Am I doomed to weep in silence, or can somebody help me out?
You can easily implement your own version of strtok that does what you want, see the snippets at the end of this post.
strtok_single makes use of strpbrk (char const* src, const char* delims) which will return a pointer to the first occurrence of any character in delims that is found in the null-terminated string src.
If no matching character is found the function will return NULL.
strtok_single
char *
strtok_single (char * str, char const * delims)
{
static char * src = NULL;
char * p, * ret = 0;
if (str != NULL)
src = str;
if (src == NULL)
return NULL;
if ((p = strpbrk (src, delims)) != NULL) {
*p = 0;
ret = src;
src = ++p;
} else if (*src) {
ret = src;
src = NULL;
}
return ret;
}
sample use
char delims[] = ",";
char data [] = "foo,bar,,baz,biz";
char * p = strtok_single (data, delims);
while (p) {
printf ("%s\n", *p ? p : "<empty>");
p = strtok_single (NULL, delims);
}
output
foo
bar
<empty>
baz
biz
You can't use strtok() if that's what you want. From the man page:
A sequence of two or more contiguous delimiter characters in the parsed
string is considered to be a single delimiter. Delimiter characters at
the start or end of the string are ignored. Put another way: the
tokens returned by strtok() are always nonempty strings.
Therefore it is just going to jump from c to d in your example.
You're going to have to parse the string manually or perhaps search for a CSV parsing library that would make your life easier.

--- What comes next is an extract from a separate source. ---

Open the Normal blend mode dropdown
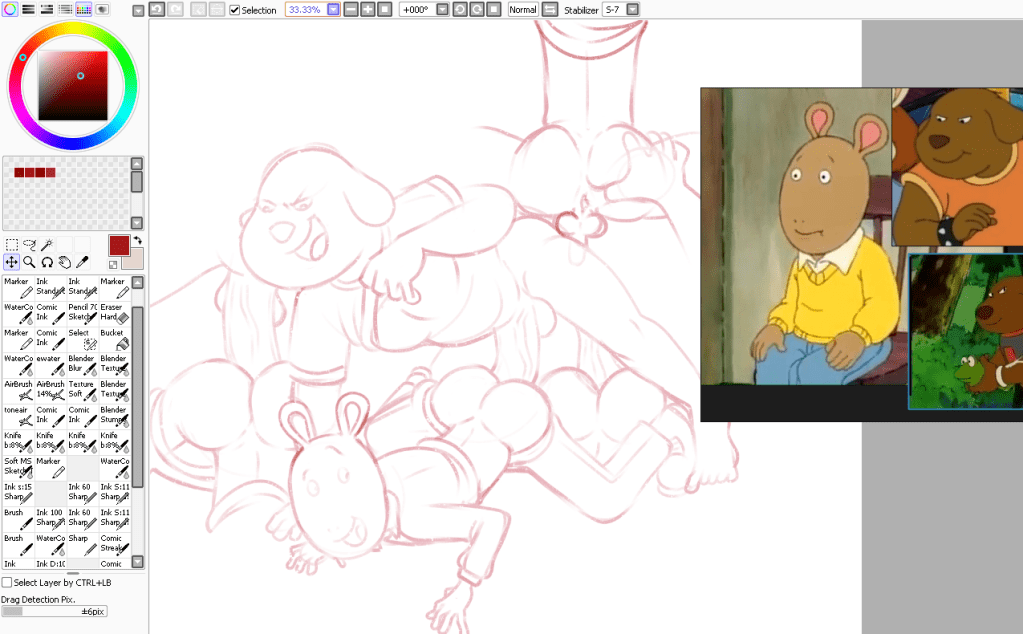1023x634 pixels. coord(522,9)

Lately I was looking for a solution to the same problem and found this thread.
You can use strsep().
From the manual:
The strsep() function was introduced as a replacement for strtok(3),
since the latter cannot handle empty fields.

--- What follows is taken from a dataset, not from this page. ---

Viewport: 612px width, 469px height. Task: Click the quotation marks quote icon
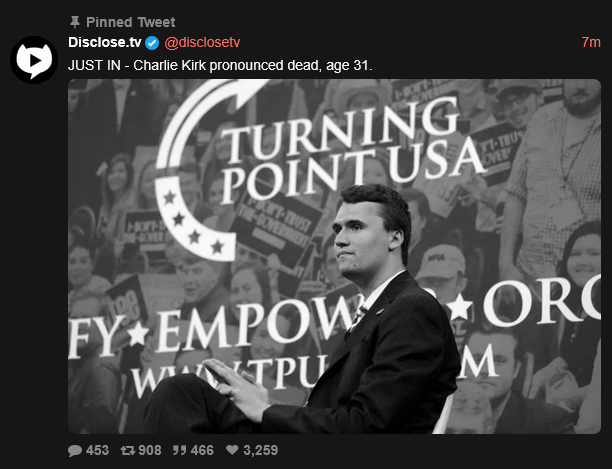tap(180, 451)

As mentioned in this answer, you'll want to implement something like strtok yourself. I prefer using strcspn (as opposed to strpbrk), as it allows for fewer if statements:
char arr_fields[num_of_fields];
char delim[]=",\n";
char *tok;
int current_token= 0;
int token_length;
for (i = 0; i < num_of_fields; i++, token_length = strcspn(line + current_token,delim))
{
if(token_length)
sprintf(arr_fields[i], "%.*s", token_length, line + current_token);
else
sprintf(arr_fields[i], "%s", "-");
current_token += token_length;
}
Parse (for example, strtok)
Sort
Insert
Rinse and repeat as needed :)
You could try using strchr to find out the locations of the , symbols. Tokenize manually your string up to the token you found (using memcpy or strncpy) and then use again strchr. You will be able to see if two or more commas are next to each other this way (strchr will return numbers that their subtraction will equal 1) and you can write an if statement to handle that case.